**PARTES DEL EJERCICIO**
a – En el ensayo sobre el aforismo, ¿por qué se dice que la lengua de la imagen puede ser la de un amante a punto de ser atravesado por la flecha de cupido? Responde en una a tres oraciones.
b – Continúa el ensayo sobre el aforismo a partir de su última oración.

Un aforismo es un ensayo brevísimo, dice Enrique Servín en “Cuaderno de Abalorios”. Lo pequeño, diminuto, vence a lo demasiado grande: ¿de qué modo lo logra? Esa fue la pregunta que me ha generado el encuentro con la imagen que aquí presento. Me acompañó desde el momento en que vi el numero 1 junto a algo a lo que socialmente aceptamos identificar como un corazón. A la aparente insignificancia del número se le suma la inminente circunstancialidad de estar acompañado de un corazón, como si fueran dos amantes caminando uno- codo a codo- junto al otro. Ambos han sido depositados perversamente o, tal vez debería decir, amorosamente sobre una lengua que, por el plano que ocupa, puede ser la de un amante a punto de ser atravesado por la flecha de cupido.
La boca es el medio por donde el pecado es introducido al alma por la serpiente, reza el relato cristiano. La boca es el orificio por donde ingerimos el alimento, así también el veneno.

**EXTRACTOS DEL LISTADO**
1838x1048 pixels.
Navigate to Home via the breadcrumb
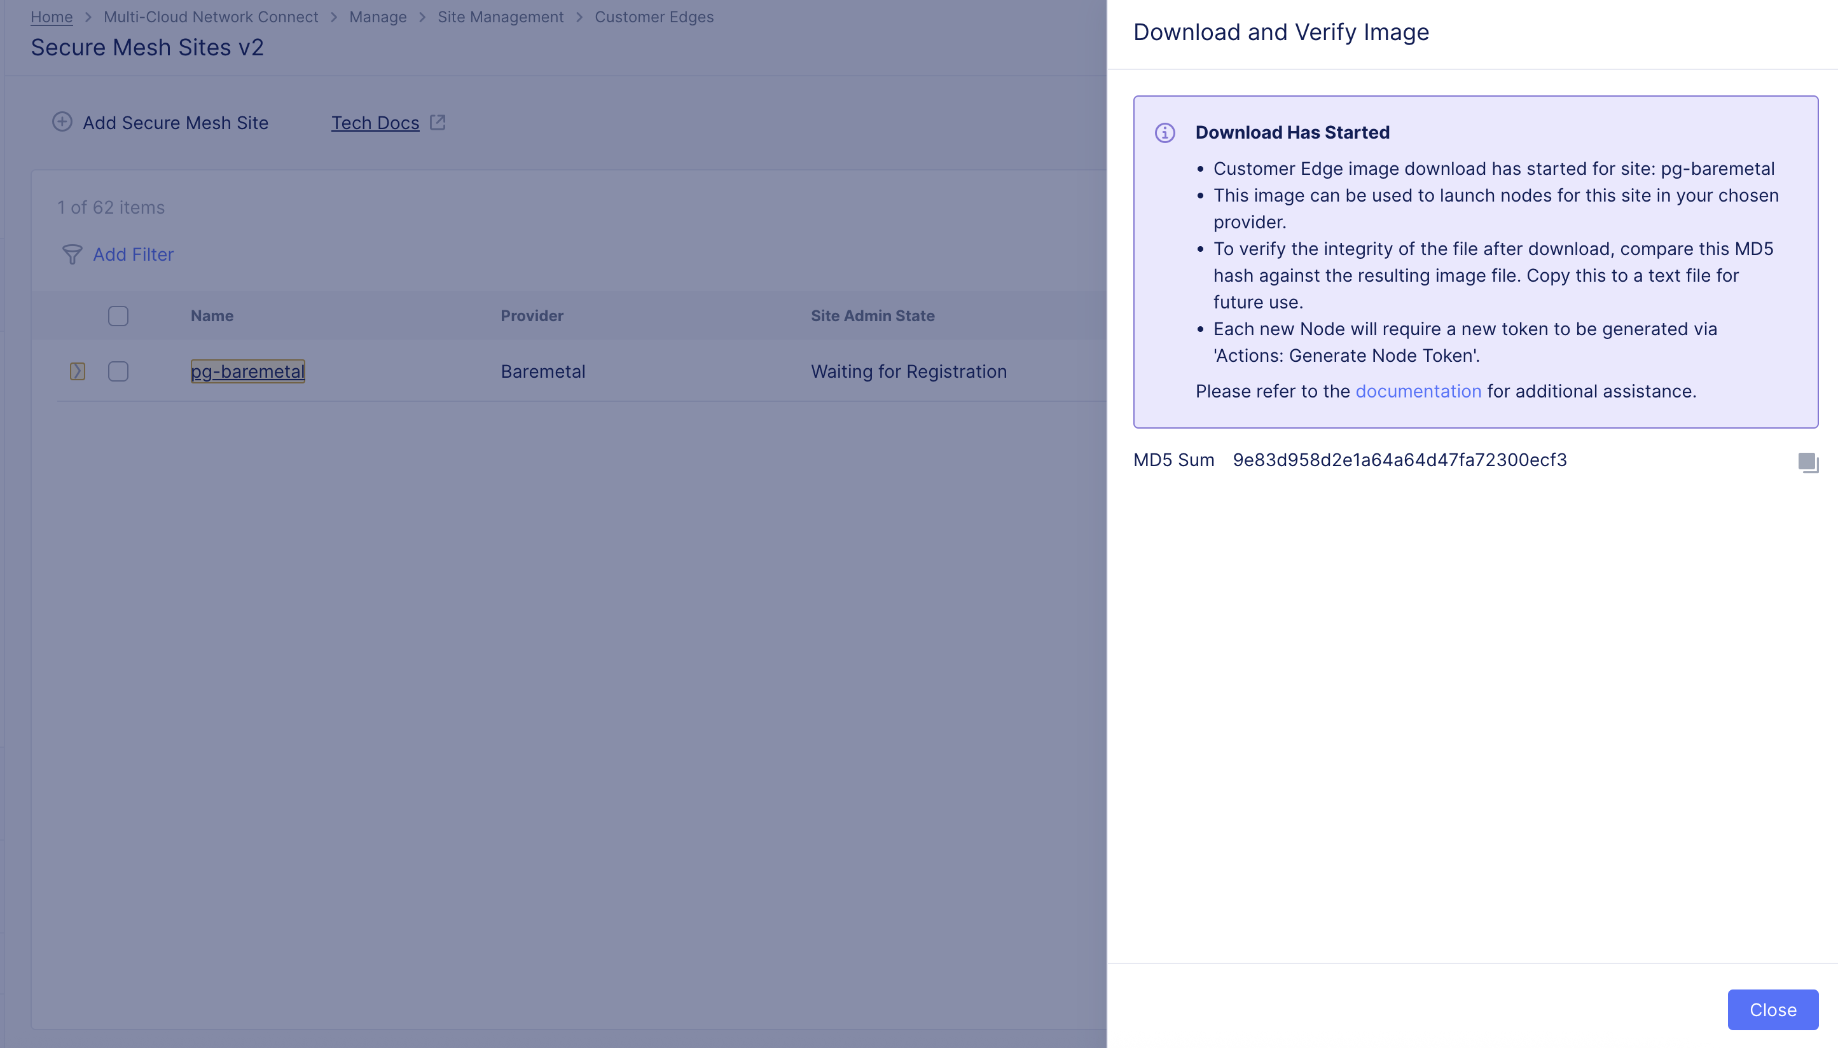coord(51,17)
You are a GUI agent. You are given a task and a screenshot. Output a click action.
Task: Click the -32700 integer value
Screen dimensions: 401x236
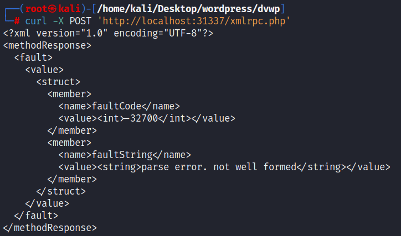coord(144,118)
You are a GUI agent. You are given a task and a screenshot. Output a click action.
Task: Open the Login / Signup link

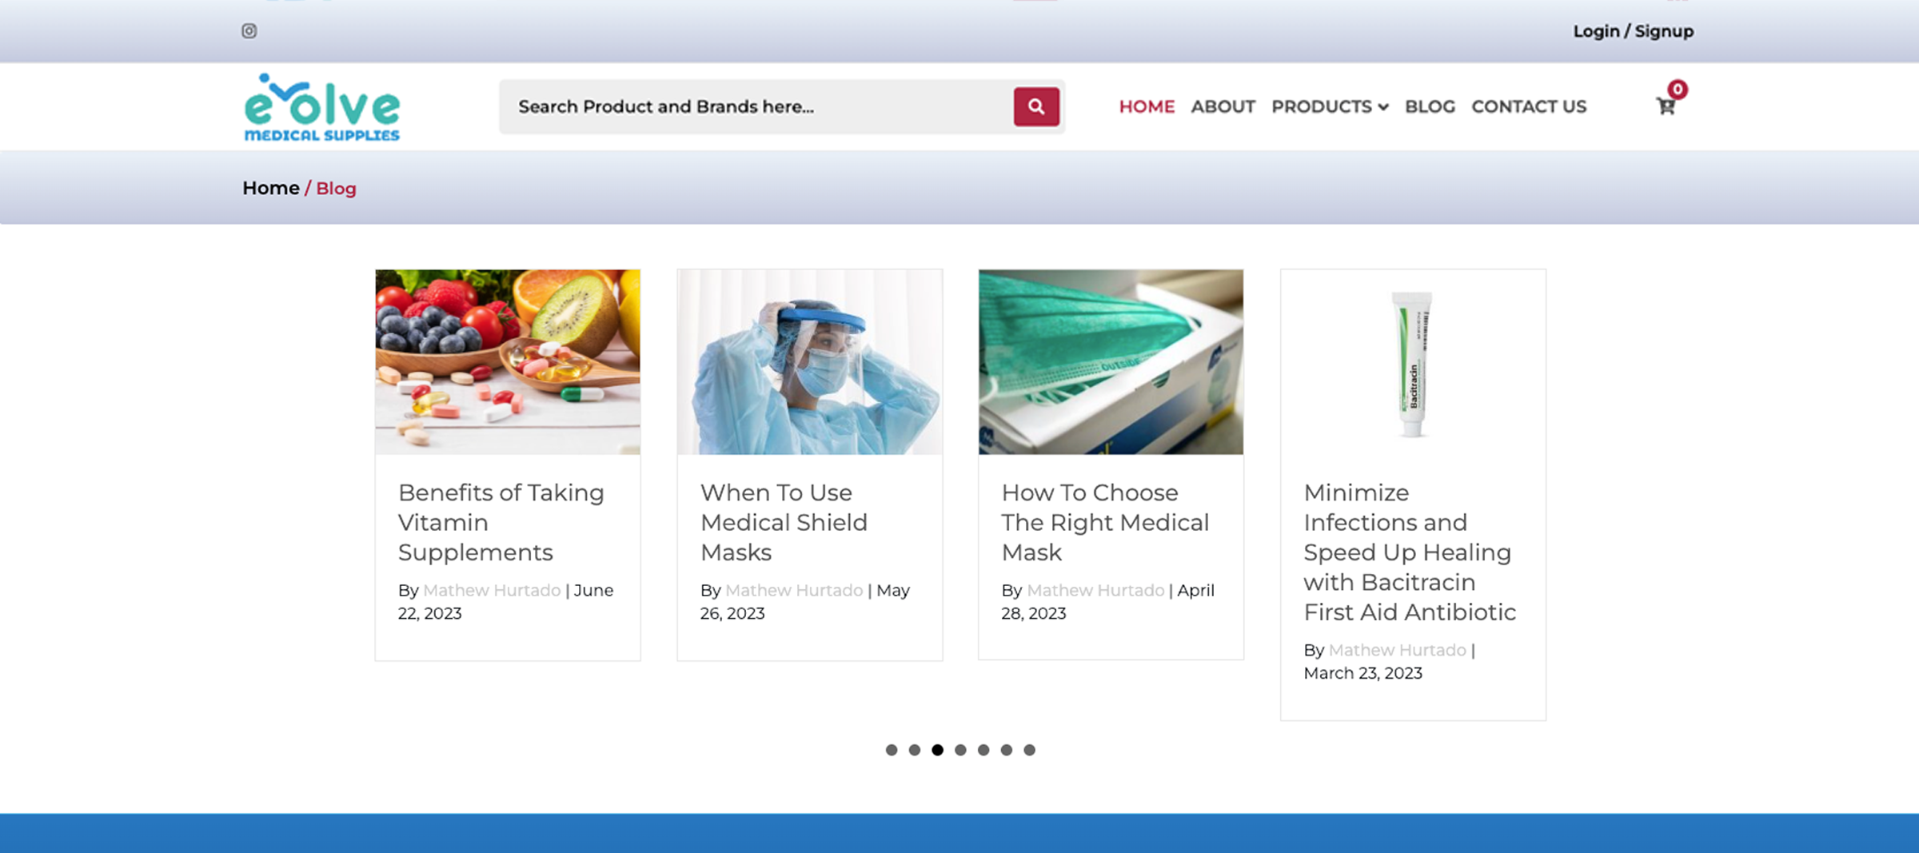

...

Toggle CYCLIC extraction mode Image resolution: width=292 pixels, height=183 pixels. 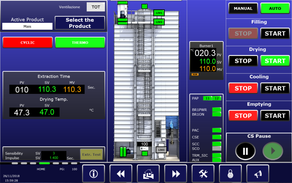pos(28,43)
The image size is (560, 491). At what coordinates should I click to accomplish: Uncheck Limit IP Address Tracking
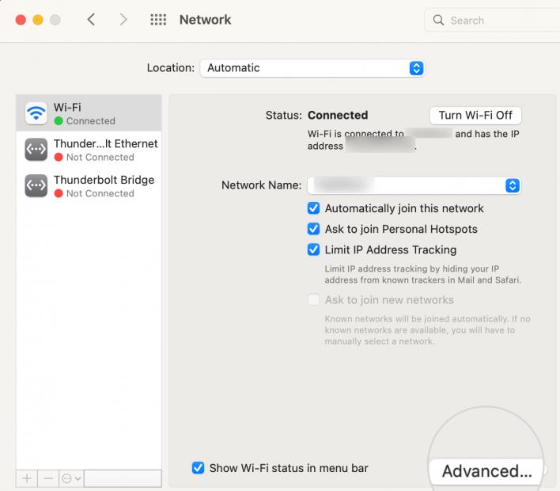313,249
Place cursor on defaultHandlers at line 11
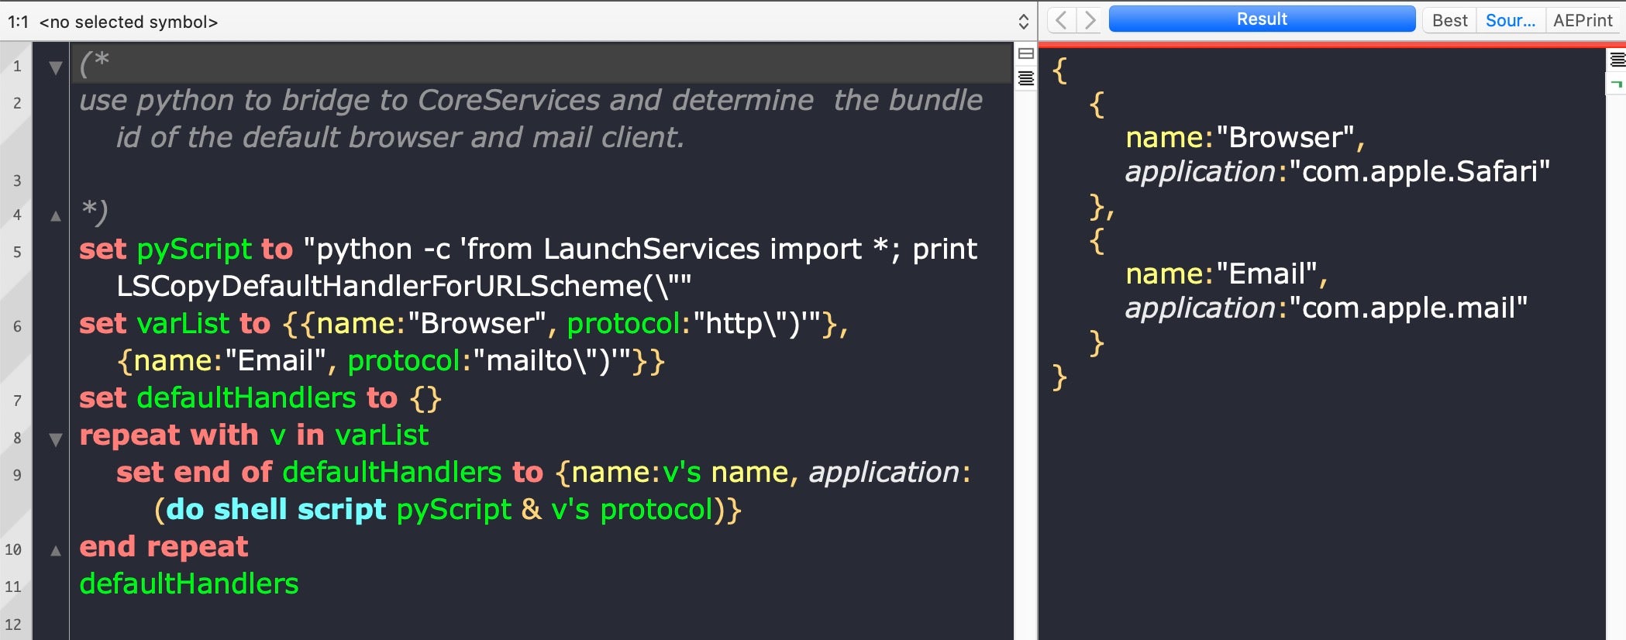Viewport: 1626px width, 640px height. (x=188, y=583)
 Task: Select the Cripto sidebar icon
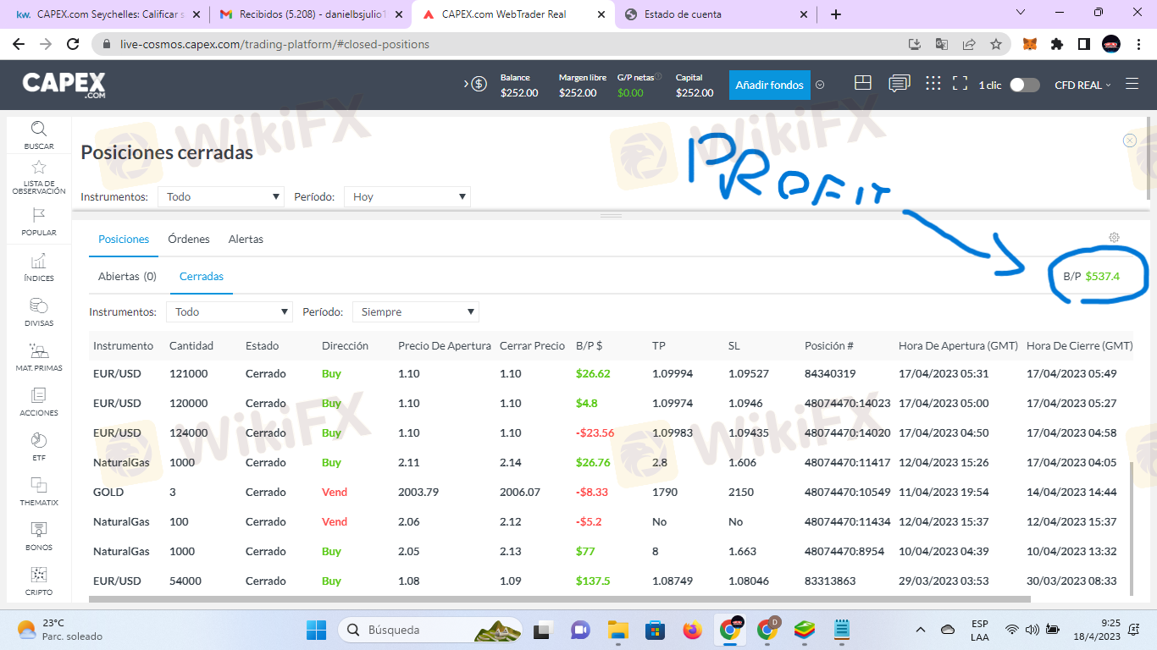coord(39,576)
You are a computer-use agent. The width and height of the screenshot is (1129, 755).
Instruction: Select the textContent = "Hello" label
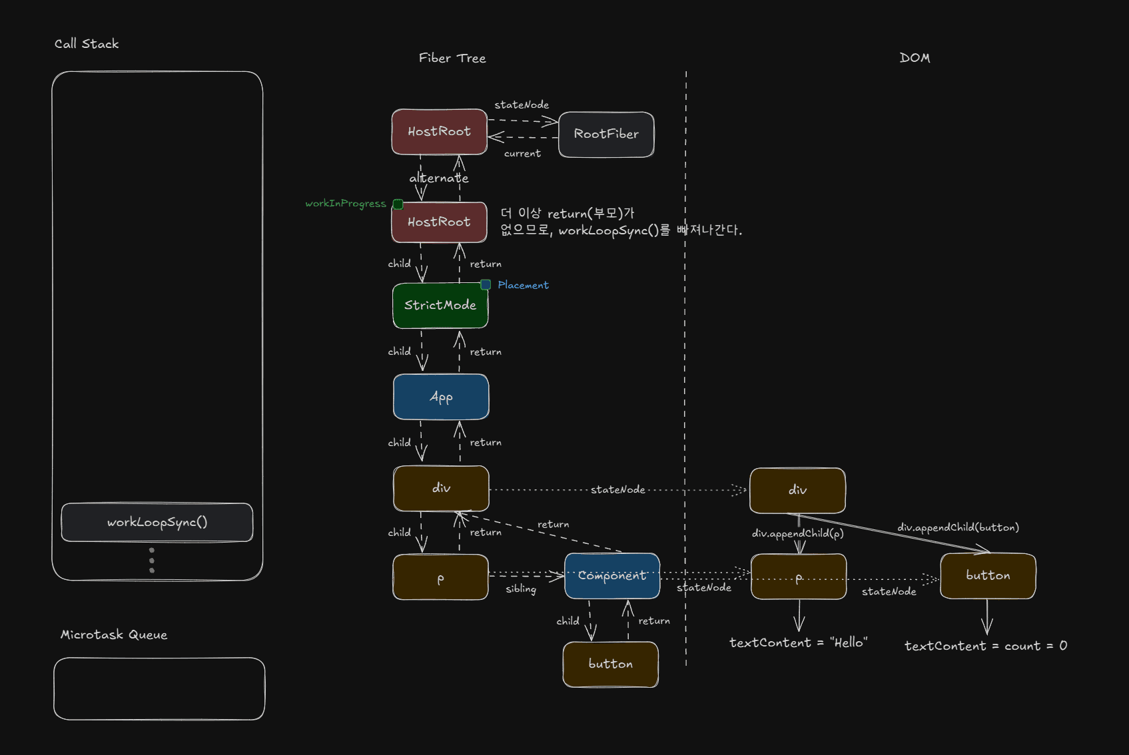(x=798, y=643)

* * *

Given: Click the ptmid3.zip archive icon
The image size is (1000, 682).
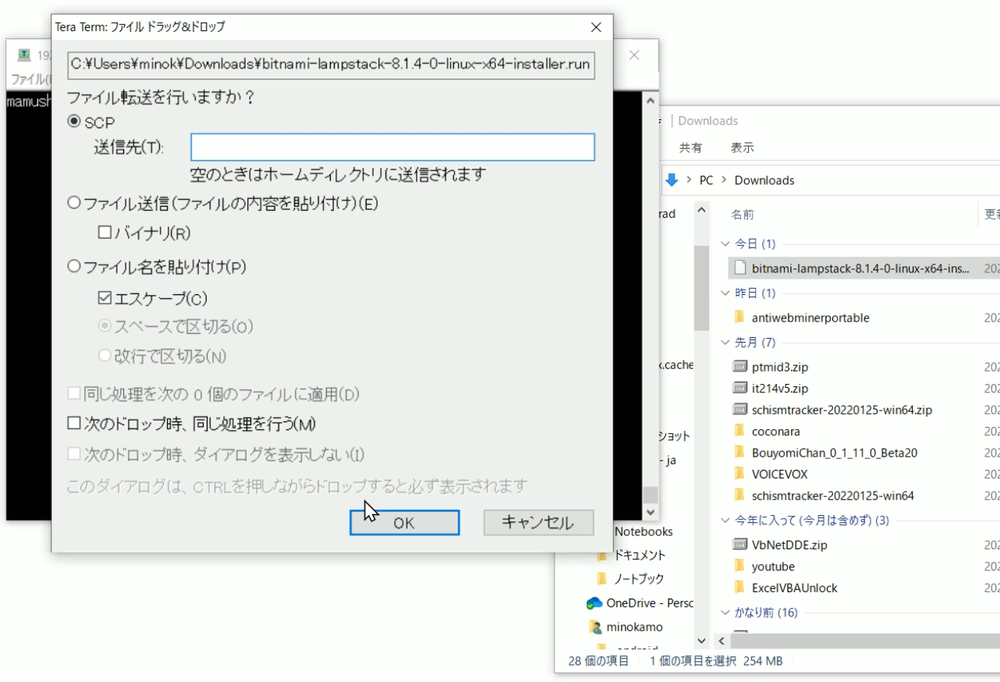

**RESPUESTAS POR TAREA**
a – Por el plano que ocupa en la imagen. Esa posición permite pensar que es la lengua de un amante a punto de ser atravesado por la flecha de cupido.

b –
Muchas palabras la habitan, pero también muchos fluidos se depositan en ella, provenientes quizás de otros orificios, ¿el pico de una botella? ¿el órgano genital? ¿el beso verde? Sabores, colores, texturas son signos de los lugares que van donando de sentido la imagen.
Que la imagen sea en sí misma el hecho artístico, tal como lo señala el Dr. Edgar de Santo, consuela mi costilla culposa de pertenecer a una disciplina que se mueve en el “entre” de la ciencia y el arte. Un problema con cuernos dirá Nietzsche; problema cuyo salvavidas tiene la forma del ensayo. El ensayo es el terreno donde quiero establecerme, habitar entre metáforas, nunca listas para ser fosilizadas, siempre libres para donar nuevos sentidos. Por esta razón, es imprescindible que, para ver la imagen que propongo como obra artística, no se la reduzca a la cita ni a mera ilustración al servicio de la palabra.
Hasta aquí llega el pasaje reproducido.